Stored data entries
◇ ◇ ◇ ◇ ◇ ◇ ◇

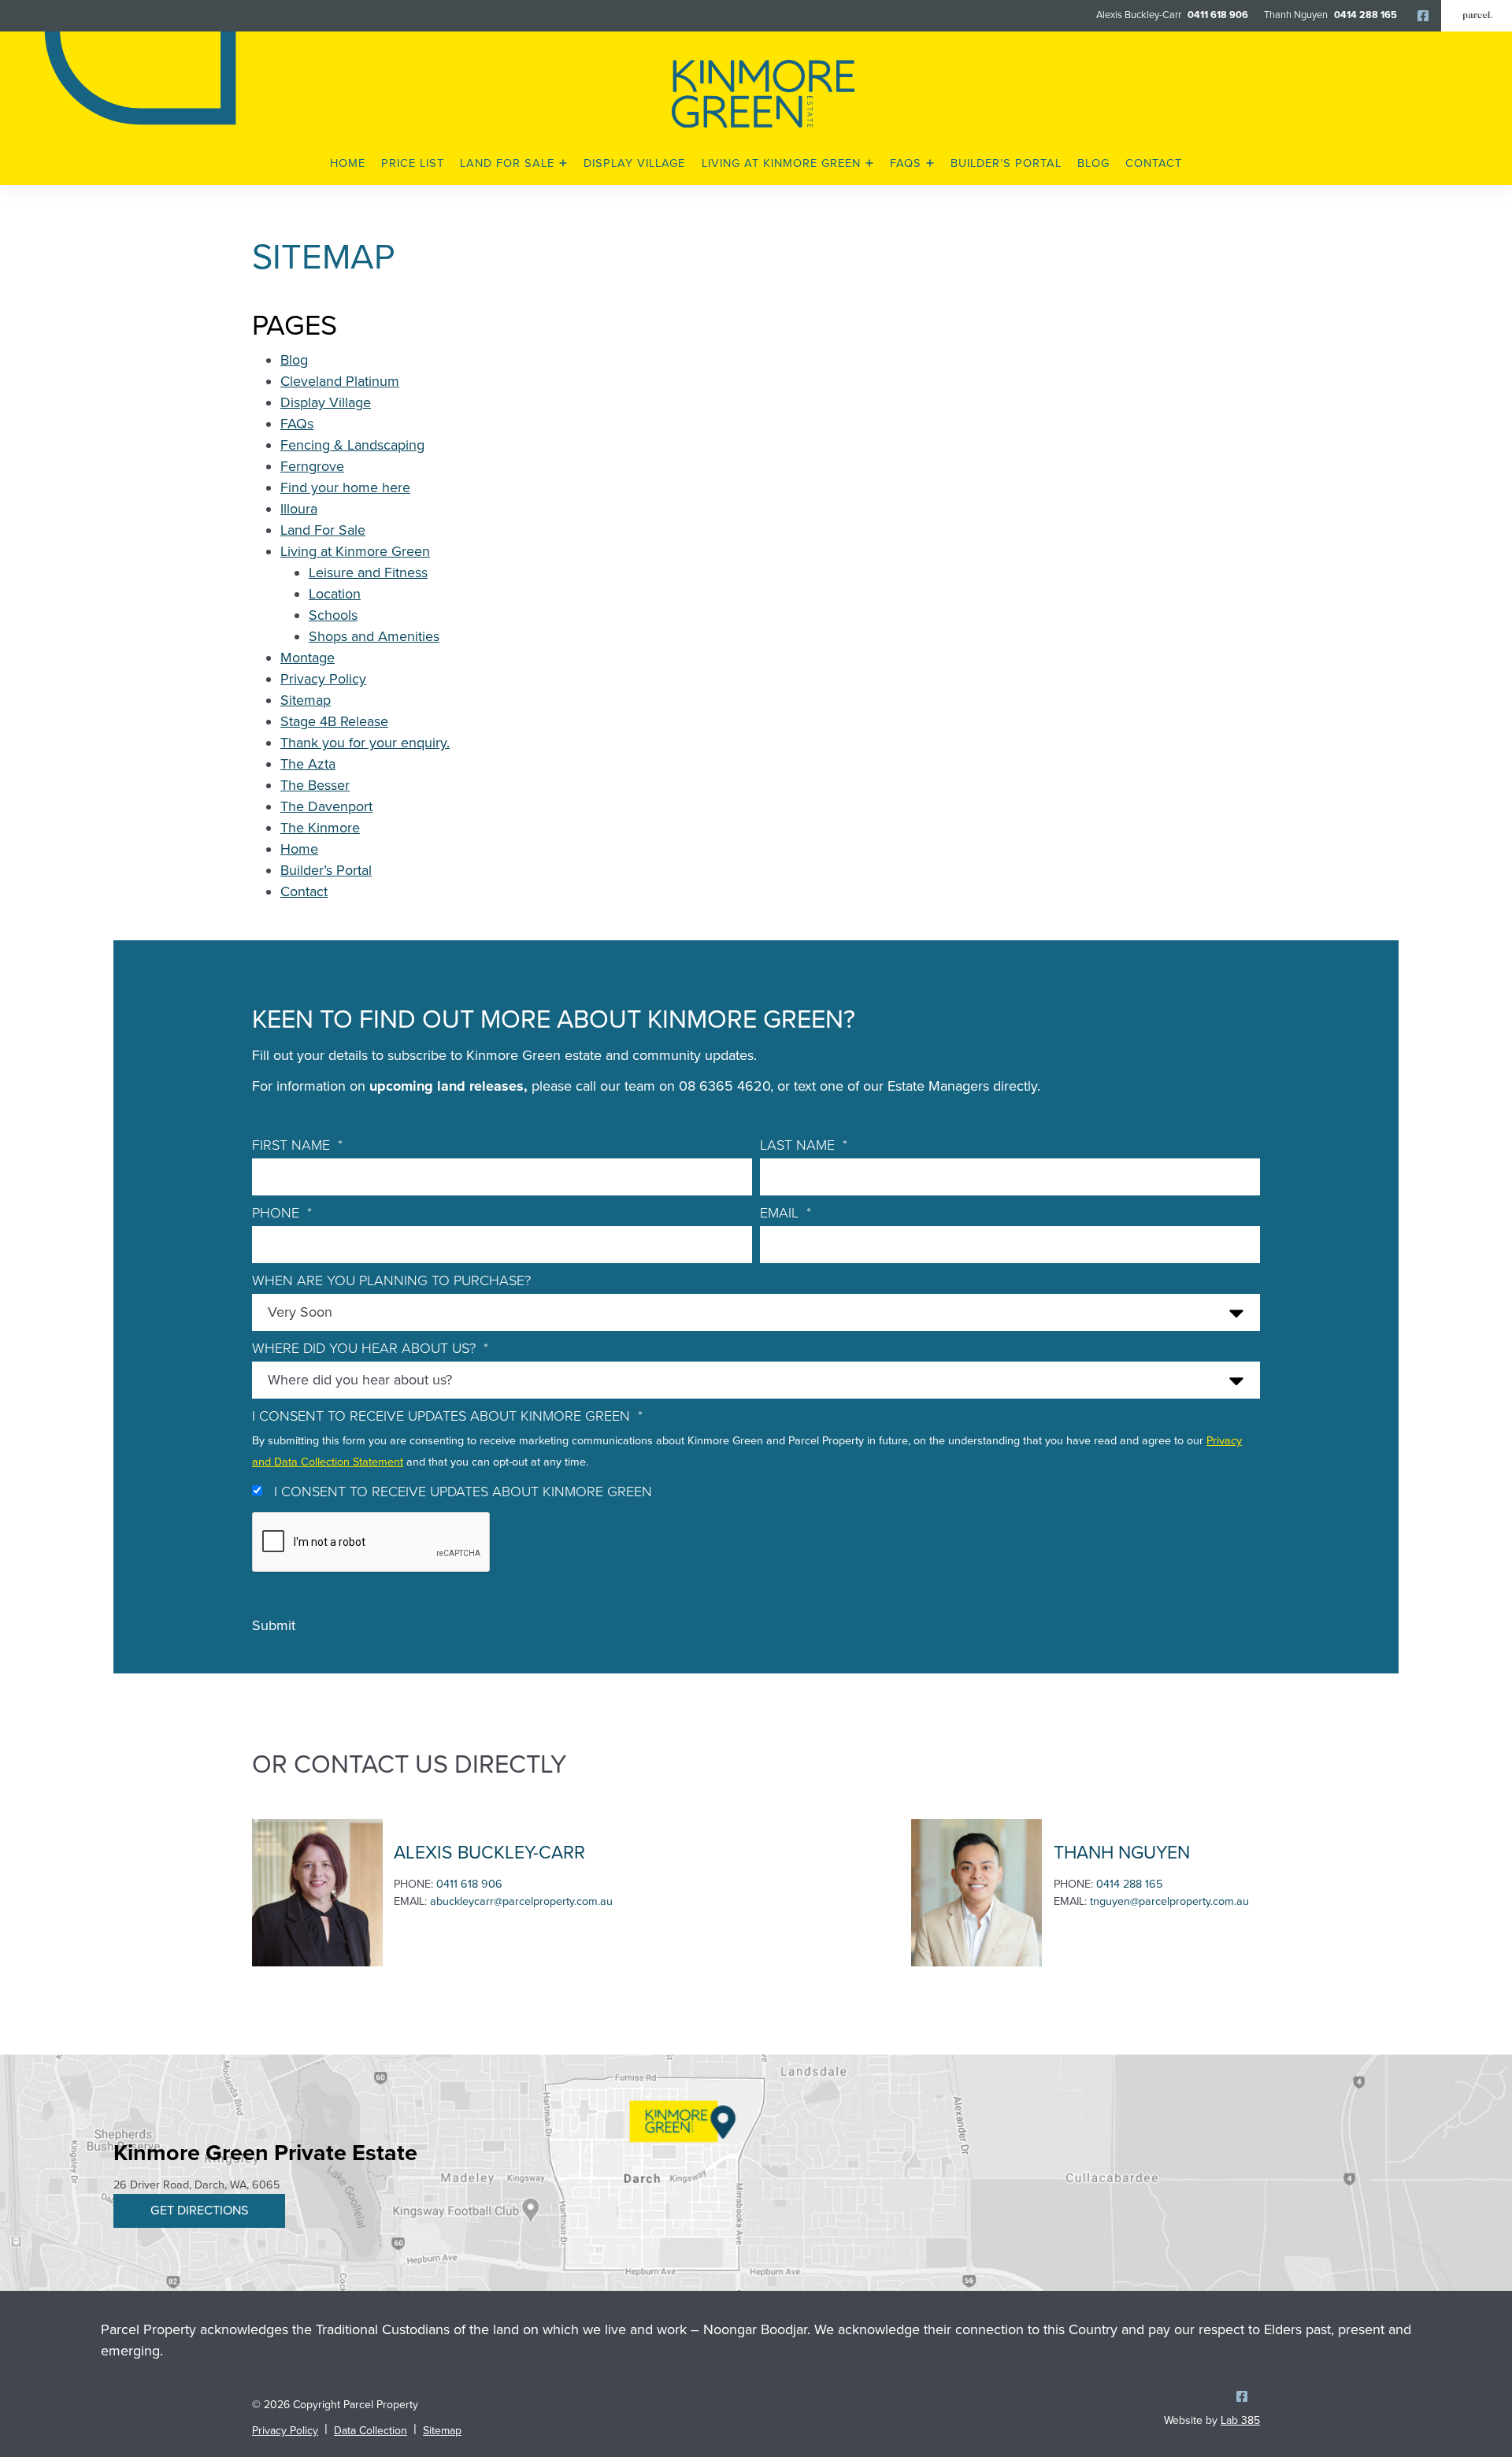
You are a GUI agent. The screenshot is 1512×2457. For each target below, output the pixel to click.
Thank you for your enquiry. (365, 742)
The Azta (307, 764)
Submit (273, 1625)
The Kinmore (320, 827)
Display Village (325, 402)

◇ ◇ ◇ ◇ ◇ ◇ ◇

Task to carry out:
Every entry above is to be repeated word for word, with all pictures omitted.

Task solution:
You are a GUI agent. The screenshot is 1512×2457. For each target below, output the pixel to click.
Thank you for your enquiry. (365, 742)
The Azta (307, 764)
Submit (273, 1625)
The Kinmore (320, 827)
Display Village (325, 402)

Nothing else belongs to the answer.